The Shift to the Feminine, Knowledge Economy
Scholars attribute women’s entry into the workforce largely to innovations in science and technology in the twentieth century. With no need to can food, make bread, weave, or sew, women were not “needed” at home the way they were in every generation past. They were having fewer children, too, due to birth control: In the early 1800s, white women had an average of seven children. By 1900, it was 3.56. When the birth control pill was introduced in the 1960s, state laws “kept the drug away from unmarried women.” Economist Martha Baily showed that when a state changed its law, there was a decline in the percentage of young women who gave birth by age 22, and an increase in the number of young women in the labor force and the hours they worked.

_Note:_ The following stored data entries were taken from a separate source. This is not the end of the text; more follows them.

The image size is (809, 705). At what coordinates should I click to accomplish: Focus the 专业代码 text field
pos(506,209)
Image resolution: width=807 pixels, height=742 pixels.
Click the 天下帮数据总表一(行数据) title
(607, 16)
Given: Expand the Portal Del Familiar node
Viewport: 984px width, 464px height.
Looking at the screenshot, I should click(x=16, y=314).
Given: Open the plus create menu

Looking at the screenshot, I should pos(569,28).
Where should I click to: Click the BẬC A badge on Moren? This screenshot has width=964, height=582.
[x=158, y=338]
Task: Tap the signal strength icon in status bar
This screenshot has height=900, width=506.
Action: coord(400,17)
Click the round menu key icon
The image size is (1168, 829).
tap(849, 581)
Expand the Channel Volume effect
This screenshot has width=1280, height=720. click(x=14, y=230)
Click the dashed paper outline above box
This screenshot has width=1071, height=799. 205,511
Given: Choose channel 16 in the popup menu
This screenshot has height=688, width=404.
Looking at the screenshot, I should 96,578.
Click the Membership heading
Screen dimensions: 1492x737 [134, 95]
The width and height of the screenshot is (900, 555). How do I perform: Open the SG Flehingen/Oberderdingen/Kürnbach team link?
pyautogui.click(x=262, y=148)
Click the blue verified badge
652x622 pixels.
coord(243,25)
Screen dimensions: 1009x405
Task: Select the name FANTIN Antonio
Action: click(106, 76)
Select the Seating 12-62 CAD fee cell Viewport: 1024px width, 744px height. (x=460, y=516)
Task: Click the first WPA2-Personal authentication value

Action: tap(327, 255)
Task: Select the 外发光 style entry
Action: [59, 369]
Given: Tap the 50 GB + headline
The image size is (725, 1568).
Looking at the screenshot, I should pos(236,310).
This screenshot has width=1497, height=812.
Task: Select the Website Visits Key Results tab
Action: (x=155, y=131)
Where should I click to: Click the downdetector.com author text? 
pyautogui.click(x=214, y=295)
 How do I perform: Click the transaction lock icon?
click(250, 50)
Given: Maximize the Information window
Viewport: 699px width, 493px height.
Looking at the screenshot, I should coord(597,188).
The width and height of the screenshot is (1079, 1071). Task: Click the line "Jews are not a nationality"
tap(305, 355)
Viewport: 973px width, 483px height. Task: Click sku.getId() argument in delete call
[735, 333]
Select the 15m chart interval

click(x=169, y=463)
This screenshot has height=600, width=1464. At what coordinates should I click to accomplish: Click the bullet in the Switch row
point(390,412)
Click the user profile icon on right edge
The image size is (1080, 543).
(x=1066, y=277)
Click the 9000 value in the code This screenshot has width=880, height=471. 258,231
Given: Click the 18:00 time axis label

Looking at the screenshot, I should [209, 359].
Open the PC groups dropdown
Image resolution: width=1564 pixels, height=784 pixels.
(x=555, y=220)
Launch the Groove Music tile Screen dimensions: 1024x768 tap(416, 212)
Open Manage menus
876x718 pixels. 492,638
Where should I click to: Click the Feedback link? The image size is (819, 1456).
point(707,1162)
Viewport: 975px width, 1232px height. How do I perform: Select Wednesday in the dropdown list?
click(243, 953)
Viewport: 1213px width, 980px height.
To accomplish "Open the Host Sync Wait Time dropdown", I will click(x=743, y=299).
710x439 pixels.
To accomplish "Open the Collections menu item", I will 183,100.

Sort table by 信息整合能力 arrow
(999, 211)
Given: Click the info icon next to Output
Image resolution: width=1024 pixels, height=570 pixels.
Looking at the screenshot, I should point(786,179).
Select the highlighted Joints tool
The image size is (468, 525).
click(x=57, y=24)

The number of working women (ages 33 to 45) went from 25 percent in 1950, to 46 percent in 1970, to about 60 percent since 1995. But in the 1950s to ’70s, women tended to work to help pay the bills, often as secretaries, waitresses, nurses, teachers, and librarians. Today’s young women set out in the world to find their “passion” not in a husband, but in a career.
The shift from secretary to major player in corporate America, Hymowitz explains, was largely due to a shift from an industrial economy to a knowledge economy. By the 1980s, the economy was booming as manufacturing jobs decreased and millions of positions opened in fields like public relations, health, and law. Women, too weak physically to participate much in the industrial economy, could do almost any job in the knowledge economy.
One example given is design. As technology advanced, designers transitioned from working with their hands (and making lasting work as is found in Bauhaus and Art Nouveau) to being hands-off fashion designers, who no longer needed to learn drafting, typesetting, drawing, or how to use heavy equipment. Using cheap labor overseas meant many more products, and thus a greater need for marketing and advertising. Women now make up 60 percent of design students, once a male-dominated field.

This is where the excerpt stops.